In negative reinforcement, an undesirable stimulus is removed to increase a behavior. For case, automobile manufacturers use the principles of negative reinforcement in their seatbelt systems, which become "beep, beep, beep" until yous fasten your seatbelt. The annoying sound stops when you exhibit the desired beliefs, increasing the likelihood that you will buckle upward in the future. Negative reinforcement is also used ofttimes in horse training. Riders apply pressure—by pulling the reins or squeezing their legs—and so remove the pressure when the horse performs the desired behavior, such as turning or speeding upwards. The pressure is the negative stimulus that the horse wants to remove.

PUNISHMENT

Many people confuse negative reinforcement with punishment in operant conditioning, but they are ii very dissimilar mechanisms. Remember that reinforcement, fifty-fifty when information technology is negative, e'er increases a behavior. In contrast, punishment always decreases a behavior. In positive punishment, you add an undesirable stimulus to subtract a behavior. An example of positive punishment is scolding a student to get the pupil to stop texting in grade. In this case, a stimulus (the reprimand) is added in social club to decrease the behavior (texting in class). In negative penalisation, you remove a pleasant stimulus to decrease a beliefs. For example, a driver might nail her horn when a light turns light-green, and keep blasting the horn until the car in front end moves.

Punishment, peculiarly when it is immediate, is one manner to subtract undesirable beliefs. For example, imagine your iv-year-old son, Brandon, runs into the busy street to get his ball. You give him a time-out (positive punishment) and tell him never to go into the street again. Chances are he won't repeat this behavior. While strategies like fourth dimension-outs are common today, in the by children were oft subject to physical punishment, such as spanking. It'southward important to be enlightened of some of the drawbacks in using physical punishment on children. First, penalty may teach fearfulness.

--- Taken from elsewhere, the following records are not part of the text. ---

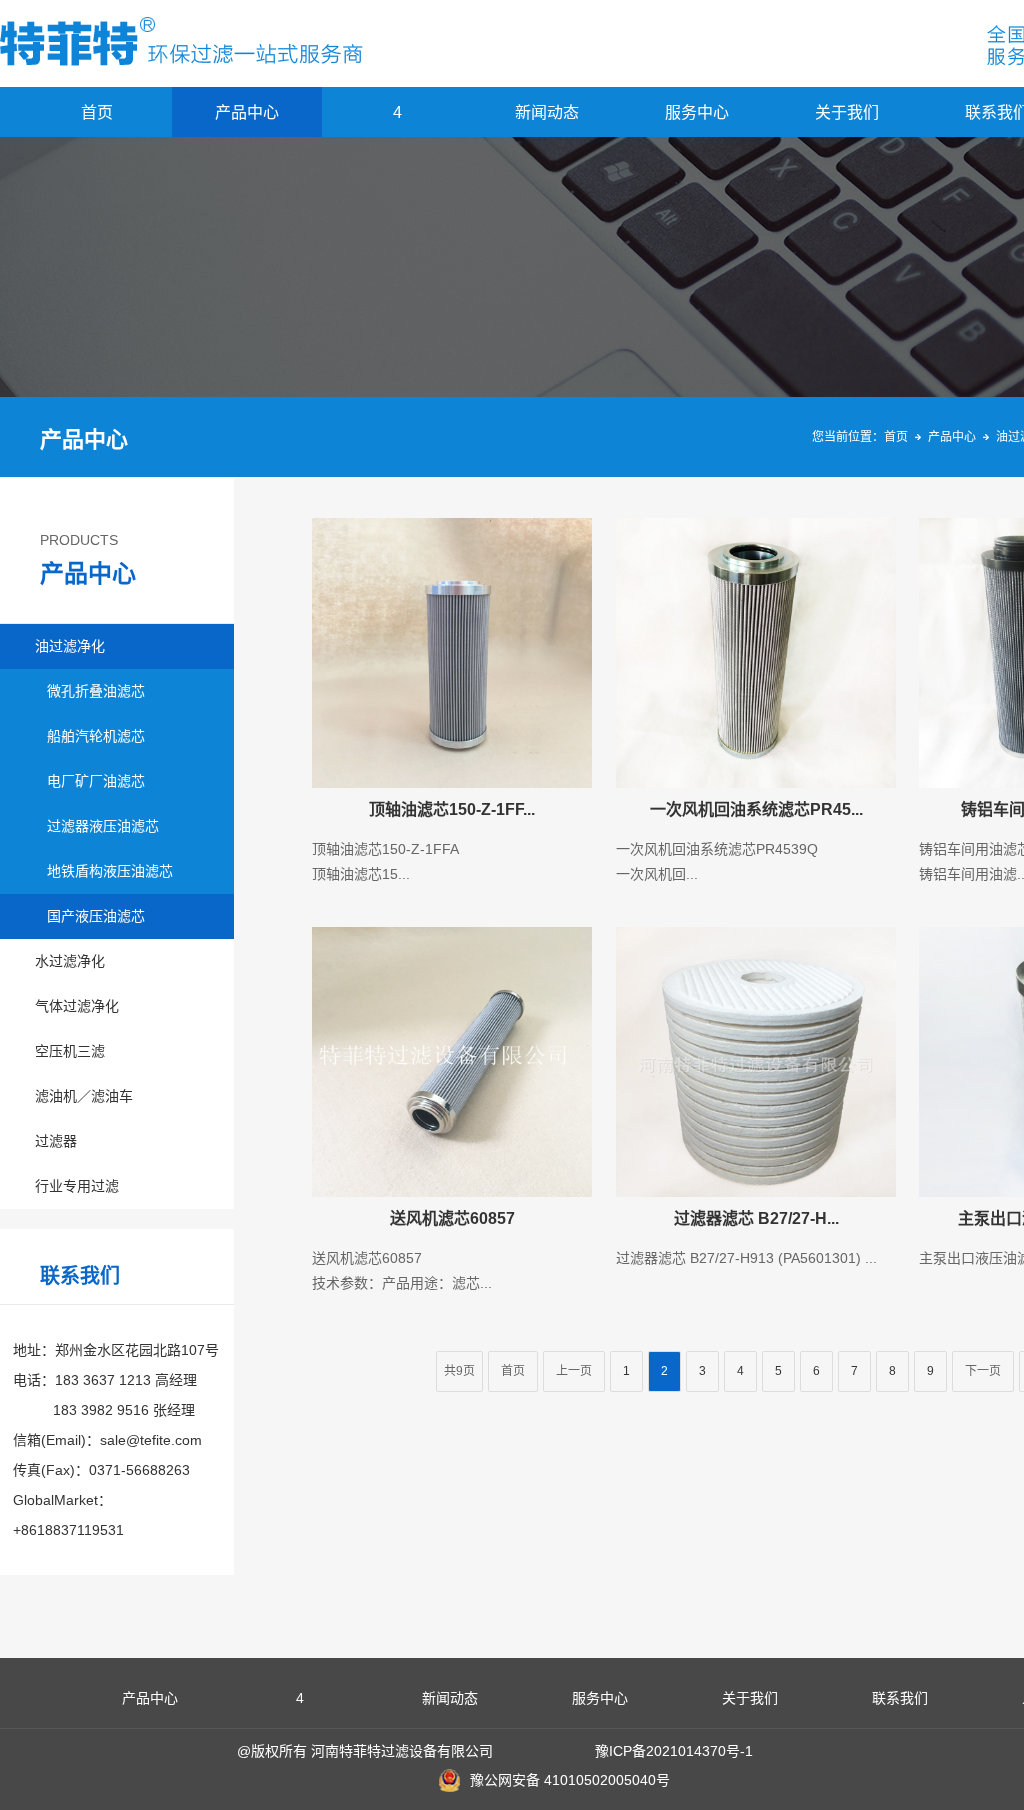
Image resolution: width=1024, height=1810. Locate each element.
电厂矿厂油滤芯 (96, 781)
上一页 (574, 1371)
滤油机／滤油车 (84, 1096)
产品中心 (247, 112)
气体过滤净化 (77, 1006)
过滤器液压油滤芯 (103, 826)
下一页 (983, 1371)
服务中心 (697, 112)
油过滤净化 (70, 646)
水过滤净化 (70, 961)
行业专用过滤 (77, 1186)
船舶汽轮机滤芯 (96, 736)
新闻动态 (547, 112)
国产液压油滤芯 (96, 916)
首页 (97, 112)
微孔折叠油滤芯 (96, 691)
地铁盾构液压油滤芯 (110, 871)
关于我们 (847, 112)
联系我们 (900, 1698)
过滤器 (56, 1141)
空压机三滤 (70, 1051)
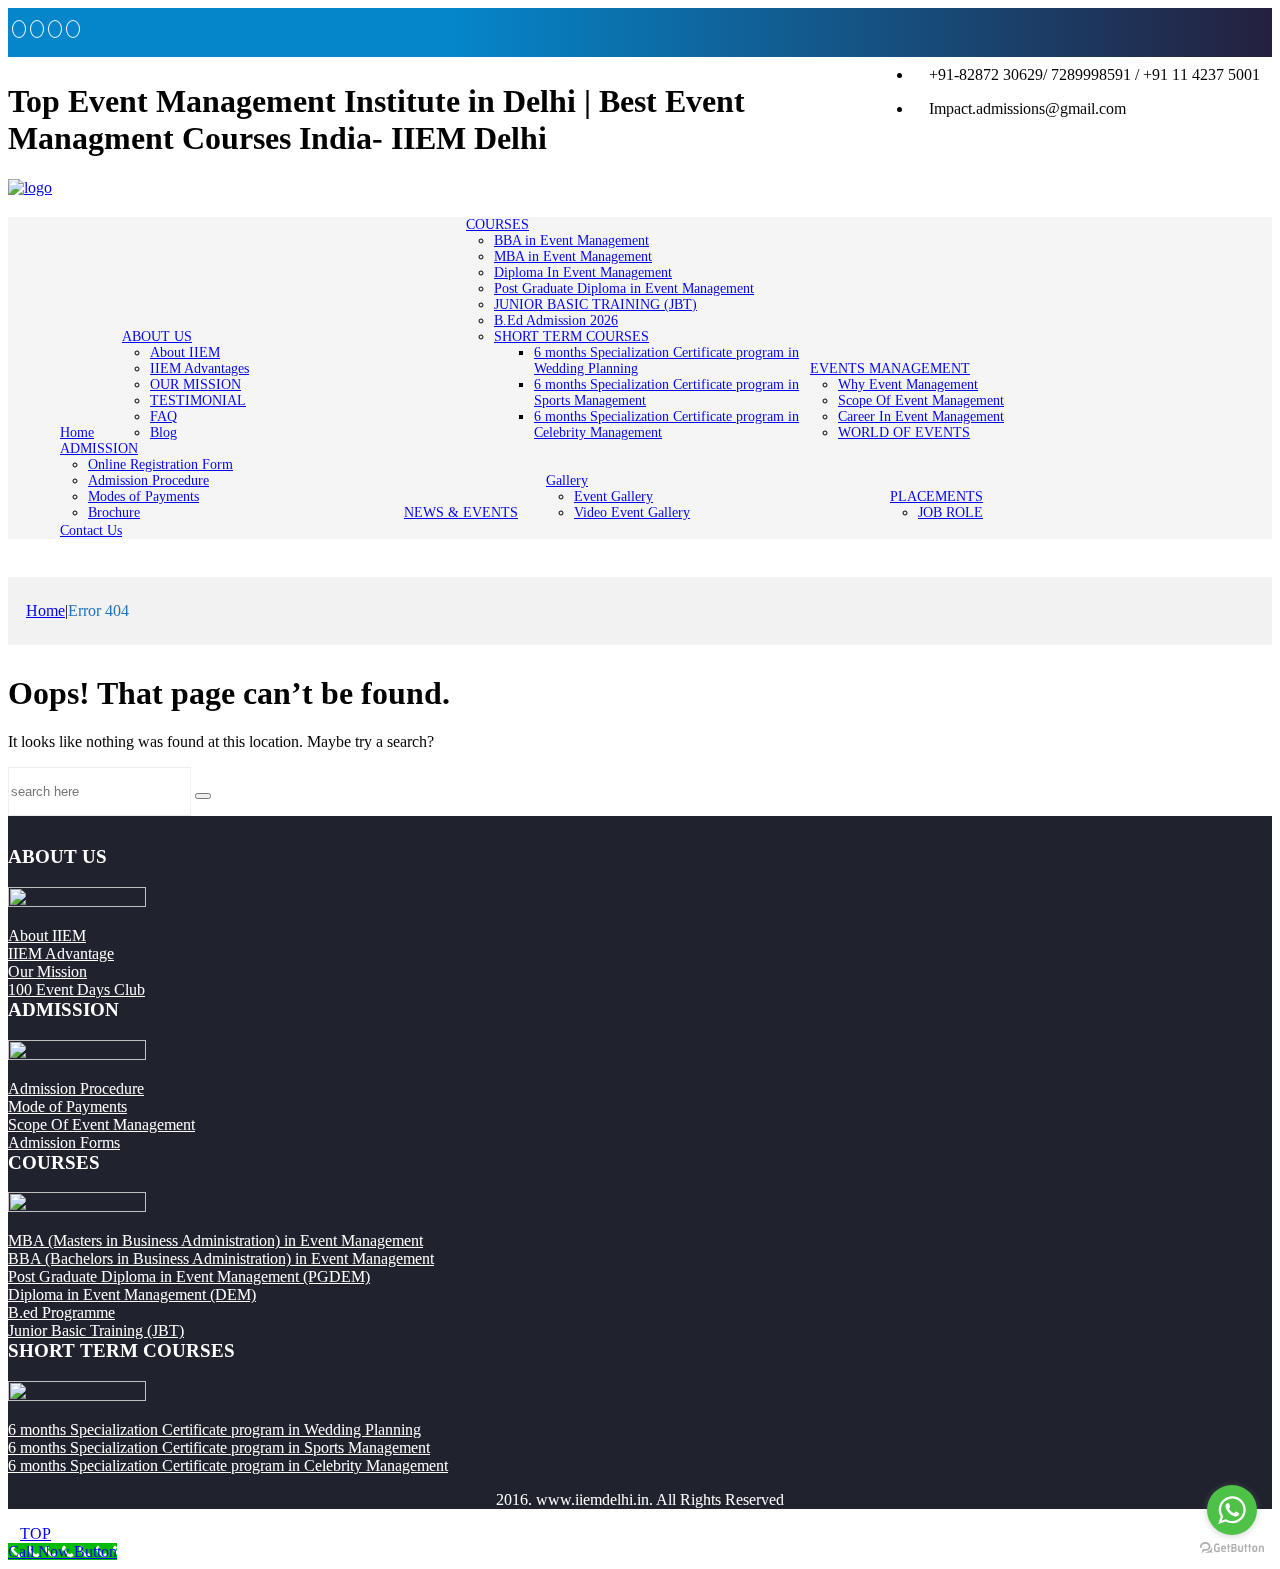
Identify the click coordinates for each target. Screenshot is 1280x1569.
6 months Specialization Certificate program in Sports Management (219, 1447)
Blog (163, 432)
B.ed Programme (61, 1312)
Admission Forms (64, 1142)
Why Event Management (908, 384)
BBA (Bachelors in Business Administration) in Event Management (221, 1258)
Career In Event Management (921, 416)
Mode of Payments (67, 1106)
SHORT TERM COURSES (571, 336)
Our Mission (47, 971)
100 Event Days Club (76, 989)
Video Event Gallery (632, 512)
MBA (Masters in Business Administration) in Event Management (215, 1240)
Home (77, 432)
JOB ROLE (950, 512)
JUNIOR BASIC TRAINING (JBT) (595, 304)
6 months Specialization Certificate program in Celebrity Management (228, 1465)
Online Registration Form (160, 464)
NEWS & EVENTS (461, 512)
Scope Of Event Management (921, 400)
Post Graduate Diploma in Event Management (624, 288)
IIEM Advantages (199, 368)
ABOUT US (157, 336)
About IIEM (185, 352)
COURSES (497, 224)
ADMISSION (99, 448)
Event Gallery (613, 496)
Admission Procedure (148, 480)
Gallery (567, 480)
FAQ (163, 416)
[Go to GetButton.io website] (1232, 1548)
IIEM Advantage (61, 953)
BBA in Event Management (571, 240)
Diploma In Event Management (583, 272)
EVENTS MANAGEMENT (890, 368)
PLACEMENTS (936, 496)
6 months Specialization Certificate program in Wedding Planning (214, 1429)
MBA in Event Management (573, 256)
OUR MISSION (195, 384)
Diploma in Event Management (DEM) (132, 1294)
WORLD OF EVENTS (904, 432)
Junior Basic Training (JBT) (96, 1330)
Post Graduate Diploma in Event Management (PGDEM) (189, 1276)
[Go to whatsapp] (1232, 1510)
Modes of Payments (143, 496)
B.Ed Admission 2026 (556, 320)
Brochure (114, 512)
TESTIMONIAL (198, 400)
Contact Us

Brandon may become fearful of the street, only he besides may become fearful of the person who delivered the penalisation—you, his parent. Similarly, children who are punished by teachers may come up to fright the instructor and try to avoid school (Gershoff et al., 2010). Consequently, most schools in the U.s.a. have banned corporal punishment. Second, penalty may cause children to become more aggressive and decumbent to hating behavior and delinquency (Gershoff, 2002). They see their parents resort to spanking when they become angry and frustrated, so, in plough, they may act out this same behavior when they become angry and frustrated. For instance, because y'all spank Brenda when y'all are angry with her for her misbehavior, she might start striking her friends when they won't share their toys.

While positive penalisation can be constructive in some cases, Skinner suggested that the use of punishment should be weighed against the possible negative effects. Today'southward psychologists and parenting experts favor reinforcement over penalisation—they recommend that yous take hold of your child doing something practiced and advantage her for information technology.

Shaping

In his operant conditioning experiments, Skinner often used an arroyo called shaping. Instead of rewarding only the target beliefs, in shaping, we advantage successive approximations of a target beliefs. Why is shaping needed? Remember that in guild for reinforcement to work, the organism must first brandish the behavior. Shaping is needed because it is extremely unlikely that an organism will display annihilation but the simplest of behaviors spontaneously. In shaping, behaviors are cleaved down into many small-scale, doable steps. The specific steps used in the process are the following:

Reinforce whatever response that resembles the desired behavior.
So reinforce the response that more closely resembles the desired behavior. You lot will no longer reinforce the previously reinforced response.
Adjacent, begin to reinforce the response that even more than closely resembles the desired behavior.
Go on to reinforce closer and closer approximations of the desired beliefs.
Finally, simply reinforce the desired behavior.

Shaping is frequently used in teaching a complex beliefs or chain of behaviors. Skinner used shaping to teach pigeons not only such relatively simple behaviors as pecking a disk in a Skinner box, merely also many unusual and entertaining behaviors, such as turning in circles, walking in figure eights, and fifty-fifty playing ping pong; the technique is commonly used by brute trainers today. An important part of shaping is stimulus discrimination. Recall Pavlov'south dogs—he trained them to respond to the tone of a bong, and not to like tones or sounds. This discrimination is as well important in operant conditioning and in shaping behavior.

It's easy to see how shaping is effective in educational activity behaviors to animals, but how does shaping work with humans? Permit's consider parents whose goal is to have their child learn to clean his room. They use shaping to help him master steps toward the goal. Instead of performing the entire job, they set these steps and reinforce each footstep. First, he cleans up one toy. Second, he cleans up v toys. Tertiary, he chooses whether to pick up ten toys or put his books and dress abroad. Fourth, he cleans upwards everything except two toys. Finally, he cleans his entire room.

Primary AND SECONDARY REINFORCERS

Rewards such equally stickers, praise, money, toys, and more than can exist used to reinforce learning. Let's go back to Skinner'due south rats again. How did the rats larn to press the lever in the Skinner box? They were rewarded with food each fourth dimension they pressed the lever. For animals, food would be an obvious reinforcer.

What would exist a adept reinforce for humans? For your daughter Sydney, it was the promise of a toy if she cleaned her room. How virtually Joaquin, the soccer player? If you gave Joaquin a piece of candy every time he made a goal, yous would be using a primary reinforcer. Chief reinforcers are reinforcers that have innate reinforcing qualities. These kinds of reinforcers are non learned. H2o, food, sleep, shelter, sex, and touch, among others, are master reinforcers. Pleasure is also a primary reinforcer. Organisms do not lose their drive for these things. For nearly people, jumping in a cool lake on a very hot solar day would exist reinforcing and the cool lake would be innately reinforcing—the water would cool the person off (a physical need), as well as provide pleasure.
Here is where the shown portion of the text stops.